> [CONSIGNE] D'après le texte fourni, quelle était la longueur de la randonnée en raquettes effectuée la matinée jusqu'au refuge ?

> [TEXTE FOURNI]
************

Jours 4 et 5, Deux journées au plus près de la nature boréale
28 et 29 Janvier 2016Journée la plus chaude du séjour aujourd'hui (-3°C) mais le ciel est toujours aussi couvert. Le temps est vraiment clément pour la saison ! Il faut revoir l'habillage en trois couches et se couvrir un peu moins chaudement après l'échec d'hier... En même temps, il faut prévoir quelques rechanges car nous partons en raid en raquettes pour deux jours. Thomas, notre guide, a apporté la nourriture et les bidons d'eau à la cabane d'Hossaari la veille mais nous devons toute de même porter nos propres affaires ainsi que le pique-nique du midi. Départ de l'auberge à 10h. On chausse les raquettes et on s'équipe de bâtons de marche.
Cette fois nous n'avons pas les chiens pour nous accompagner et nous aider dans la poudreuse. C'est donc parti pour une petite randonnée de 4 km. Etant donné le temps maussade, on marche la matinée jusqu'au refuge, puis après avoir mangé au chaud, nous ressortirons l'après-midi. On prend la direction du Nord-Ouest, en traversant d'abord le lac Hossanjärvi situé en contrebas de l'auberge, avant de couper par la forêt de Seipiniemi. On marque régulièrement des pauses et Thomas nous apprend à différencier les différents types de végétaux et arbres de la région.
La forêt boréale, ou la taïga, recouvre 10% des terres émergées et constitue la plus grande continuité boisée de la planète, s'étendant de l'Alaska jusqu'en Russie en passant par le Canada, la Scandinavie et et le Nord du Japon. Au-dessus de la limite boisée, la végétation se raréfie, c'est la toundra arctique. La taïga est composée d'une majorité de conifères et de feuillus : de pin sylvestre, un grand arbre au tronc nu, d'épicéa, reconnaissable car ses branches descendent bien bas jusqu'au sol, et le bouleau, à l'écorce bien blanche. Le genévrier est quant à lui un arbuste courant de la forêt boréale et est utilisé pour faire des tisanes. Sous la neige, on trouve également des plantes utilisées pour le thé.
On perd vite le sens de l'orientation dans la forêt et, lorsqu'on débouche sur un nouveau lac, j'ai la vague impression d'avoir tourné en rond et que nous prenons la direction du Sud-Est. Erreur, après avoir coupé par la forêt en direction de l'Est on se dirige maintenant vers le Nord en longeant le lac Honkiselkä. Bon, il va falloir que je travaille mon sens de l'orientation !
Une partie du lac n'est plus gelée et cela forme une grosse tâche brune, mélange de neige fondue, d'eau et de sédiment. Dans les sections étroites des lacs s'exercent généralement un plus fort courant empêchant l'eau de geler. Contrairement à ce qu'on peut penser, ce n'est pas au centre du lac que la glace est plus solide, car les courants y sont plus nombreux et plus forts. Il vaut mieux longer les berges (d'autant plus qu'il y a moins de profondeur) et, si on a besoin de traverser un lac, il est préférable de le faire sur la section la plus large.

************

> [EXTRAIT DE DONNÉES]
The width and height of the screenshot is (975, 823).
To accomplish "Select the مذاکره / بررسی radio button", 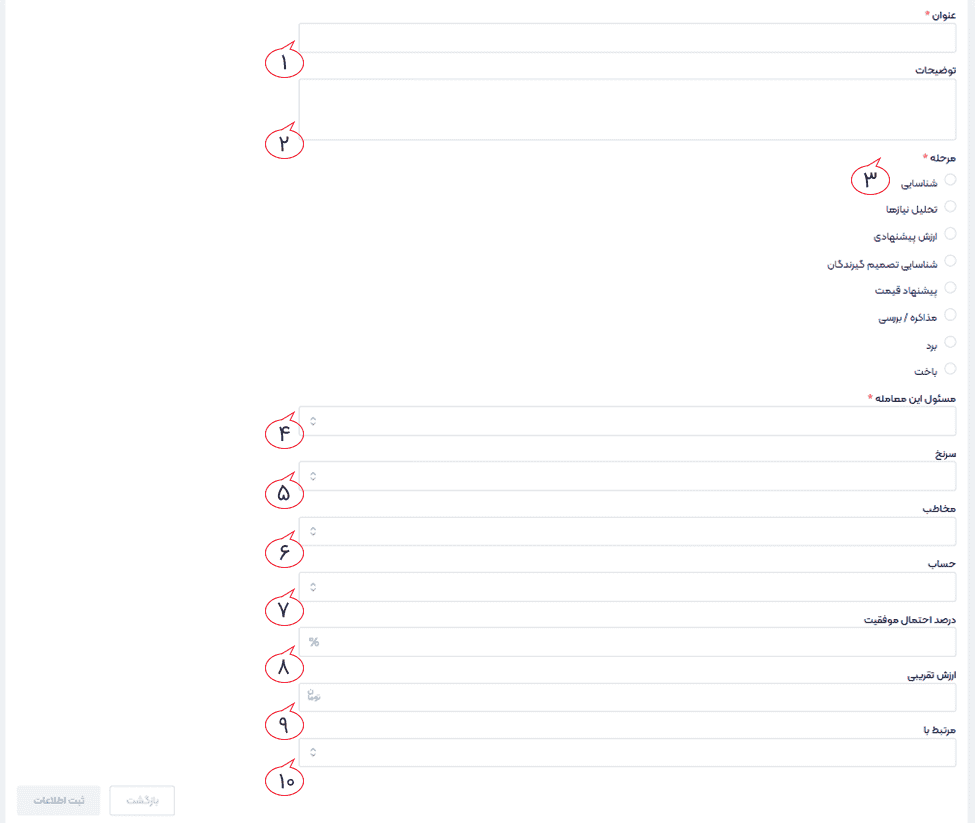I will point(950,315).
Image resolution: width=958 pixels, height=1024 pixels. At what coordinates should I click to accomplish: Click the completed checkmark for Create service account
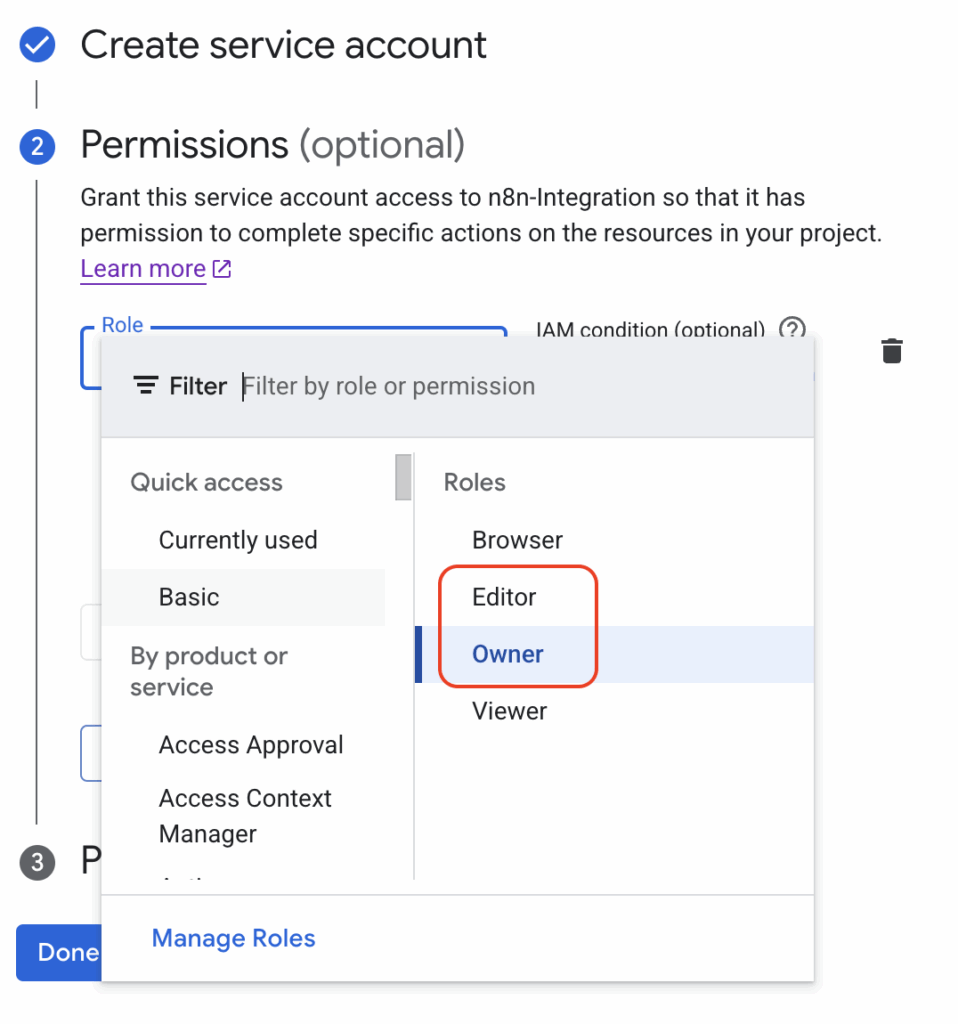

************

> [RÉPONSE RÉDIGÉE] Il s'agissait d'une petite randonnée de 4 km.